Interpretation of the Ethereum Yellow Book (4): In-depth understanding of the transaction execution process on Ethereum

The topic we are going to talk about this time is how the transactions on the Ethereum are executed. In this article, we'll learn about transaction validation rules and why they exist; then, an in-depth understanding of the execution of the transaction, and each step the node takes to validate the transaction.

This article is the fourth article in the Ethereum Yellow Book series. The purpose of this series is to give everyone a clearer understanding of the Ethereum Yellow Book and let more people know about Ethereum. If you missed the previous articles, here are the relevant links:

  • Interpretation of the Ethereum Yellow Book (1/7)
  • Interpretation of the Ethereum Yellow Book (2/7)
  • Interpretation of the Ethereum Yellow Book (3/7)

(Disclaimer: This article is based on the Byzantine 7e819ec version of the Yellow Book on October 20, 2019)

Introduction

In this series of articles, we have discussed how distributed Etherase works as a distributed computer, and how users interact with Ethereum by sending transactions to the system (also talking about the concept of transaction fees).

In the first blog post, we learned about Ethereum's state transition function, and how Ethereum implements computer functions through continuous state transitions.

In simple terms, the state transition function uses the current state and transaction as input to calculate the next state.

– Ethereum state conversion function –

Before we dive into how nodes in Ethereum execute transactions, let's talk about how a transaction is verified.

Transaction verification

Before executing a transaction, the node first verifies that the transaction satisfies some basic (inherent) rules. If these basic rules are not passed, the node will not execute the transaction.
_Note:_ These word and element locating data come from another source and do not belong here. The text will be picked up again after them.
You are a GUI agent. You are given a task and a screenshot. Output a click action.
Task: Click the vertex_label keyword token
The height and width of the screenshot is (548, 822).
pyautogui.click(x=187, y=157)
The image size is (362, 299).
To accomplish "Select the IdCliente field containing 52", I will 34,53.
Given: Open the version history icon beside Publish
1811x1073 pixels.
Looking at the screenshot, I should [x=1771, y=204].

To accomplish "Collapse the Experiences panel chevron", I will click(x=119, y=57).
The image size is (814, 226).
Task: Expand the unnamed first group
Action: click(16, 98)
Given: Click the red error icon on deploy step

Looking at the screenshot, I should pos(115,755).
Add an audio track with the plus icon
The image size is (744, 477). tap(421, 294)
The inherent rules of these transactions are as follows:

  1. Meet the RLP encoding format
  2. Legal signature
  3. Has a legal nonce (same as the current nonce value of the sender of the transaction)
  4. The intrinsic cost of executing a trade is less than the gas capped trade set by the trade.
  5. The sender's account balance is greater than or equal to the prepayment required for the transaction.

There is also a rule that does not belong to the inherent rules of the transaction – if a series of transactions that are ready to be packaged into the block, plus this transaction, will cause the total Gas Limit of all transactions to exceed the block's Gas limit, then The transaction cannot be packaged into a block with those transactions.

Let us expand each rule to explain how these rules work and why.

Transactions must conform to a compliant RLP code

This rule may be best understood intuitively. RLP (Recursive Length Prefix) is an encoding method used to serialize objects in Ethereum. Like other methods, if you do not encode objects according to RLP, you cannot perform the object. Decoding, you can't get the information of the original object through data encoding.

The purpose of this rule is to ensure that the Ethereum client can successfully decode and execute after receiving the transaction.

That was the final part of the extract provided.